Voici d'abord l'extrait en question :

http://www.lefigaro.fr/international/2012/07/29/01003-201...

« Après la préparation d'artillerie vient l'attaque. Elle est brutale. En début de matinée, samedi, des fusillades nourries éclatent dans plusieurs secteurs de l'est et du sud de la ville, où se trouvent les positions rebelles. Vers 11 heures, au quartier général des rebelles, installé dans une école du quartier de Sakhour, deux pick-up chargés de combattants arrivent en trombe. Les révolutionnaires débarquent en larmes, s'effondrent en sanglotant sur les marches de l'école. Ils sortent de la voiture le corps criblé de balles de l'un des leurs, qu'ils étreignent en pleurant. Dans la caisse du second véhicule, trois autres corps de révolutionnaires tués. Ils enroulent les corps dans des couvertures. Ils sont bientôt évacués vers les villages du nord pour des funérailles.

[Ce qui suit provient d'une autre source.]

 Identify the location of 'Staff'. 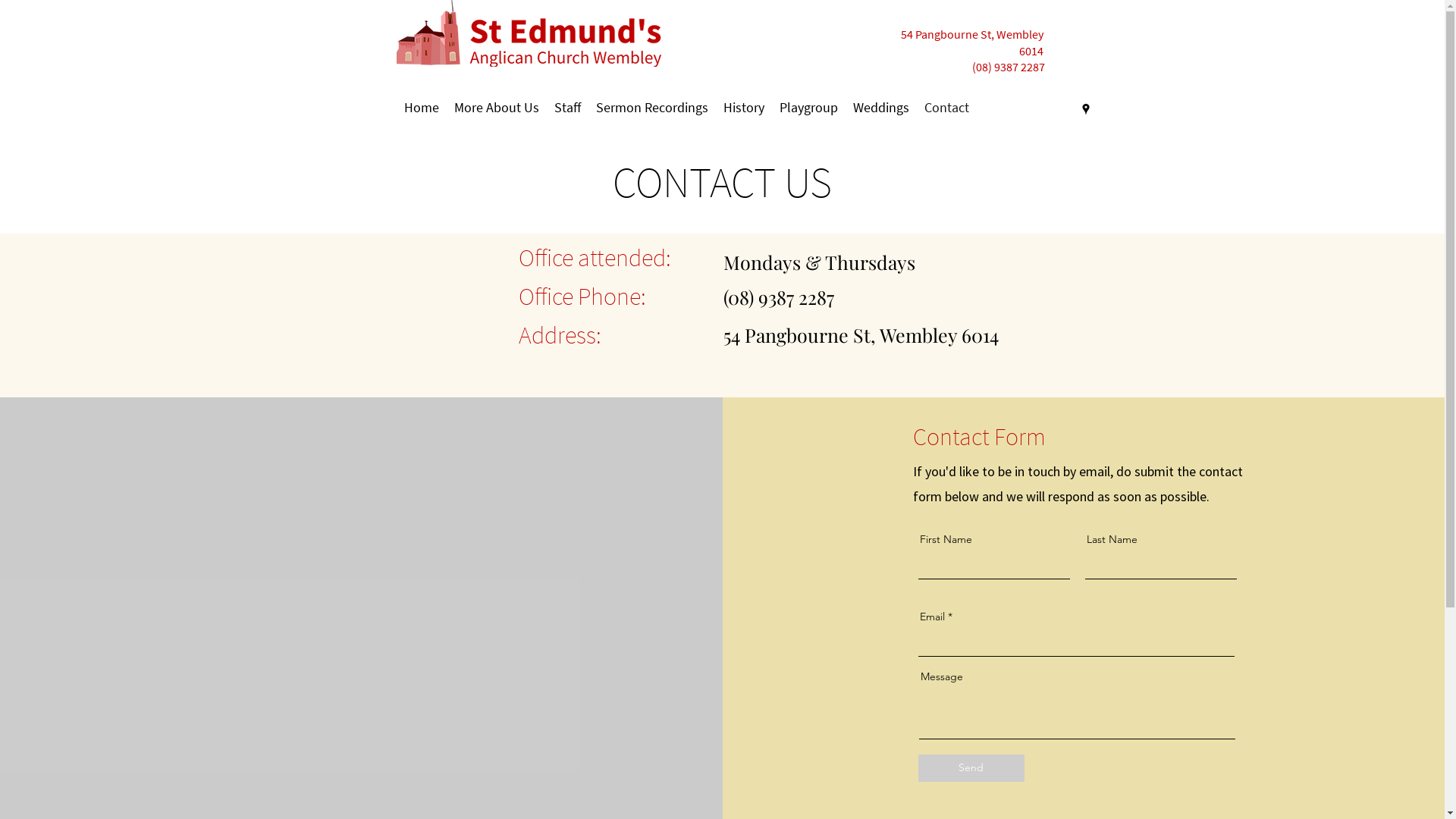
(566, 107).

«On n'a même pas eu le temps de voir d'où venait l'attaque», explique un des combattants. «Les balles ont plu sur nous comme de la grêle, venues des toits et de troupes au sol.» Il montre le pistolet et la kalachnikov de l'un de ses camarades, le métal déformé par les impacts.

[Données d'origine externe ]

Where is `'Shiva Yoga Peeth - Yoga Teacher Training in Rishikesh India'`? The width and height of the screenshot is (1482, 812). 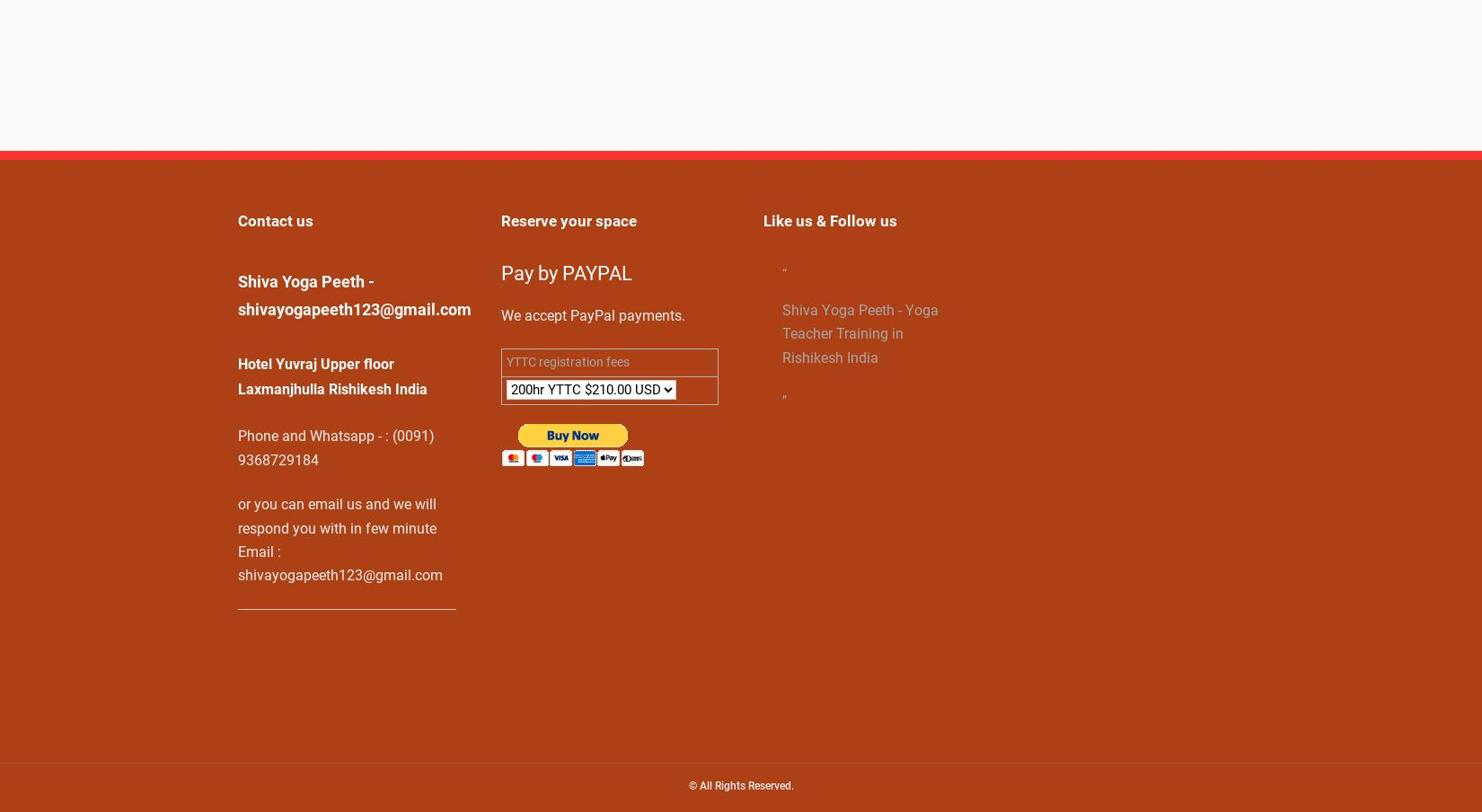
'Shiva Yoga Peeth - Yoga Teacher Training in Rishikesh India' is located at coordinates (860, 332).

Dans la journée de samedi, plusieurs positions rebelles subissent des attaques du même genre. Les uns après les autres, plusieurs commandants des groupes de l'Armée syrienne libre qui ont mené l'audacieux raid vers Alep sont tués. Ces pertes sont particulièrement cuisantes pour des combattants qui manquent de chefs expérimentés et dont la cohésion est assurée par des liens familiaux ou de voisinage.

Au lieu des soldats démoralisés qui se débandaient devant eux, les rebelles se retrouvent soudain face à des troupes motivées, agressives. L'initiative et la surprise ont changé de camp. »

Le plumitif "révolutionnaire" semble regretter ces pertes chez ses amis terroristes. Et maintenant, la réponse au quiz : il s'agit de notre ami Adrien Jaulmes, ami, lui-même d'une certaine Florence Aubenas, elle aussi hôte de nos amis terroristes-révolutionnaires.

Capture.JPG

Au-delà de ces considérations d'ordre purement comique. L'article de notre ami romantique nous renseigne cependant - oui c'est possible, ils peuvent aussi informer même quant ils ne le font pas exprès- sur deux choses, essentiellement :

  1. Les mensonges, à condition que la partie lésée puisse résister un peu, ne durent qu'un moment. Ainsi, sans le vouloir, notre ami Jaulmes confirme les allégations des autorités syriennes sur les lourdes pertes subies par les terroristes.
  2. Encore plus important, le dernier paragraphe de notre conteur, parlant de soldats motivés, agressifs et volontaires. Avec, c'est le plus important, l'effet de surprise.

Je parlerai de ce dernier point dans mon billet de demain, consacré à la "grande bataille" FINALE de Damas et ce qui s'y est réellement passé.

D'ici là, je présente mes condoléances à Monsieur Jaulmes.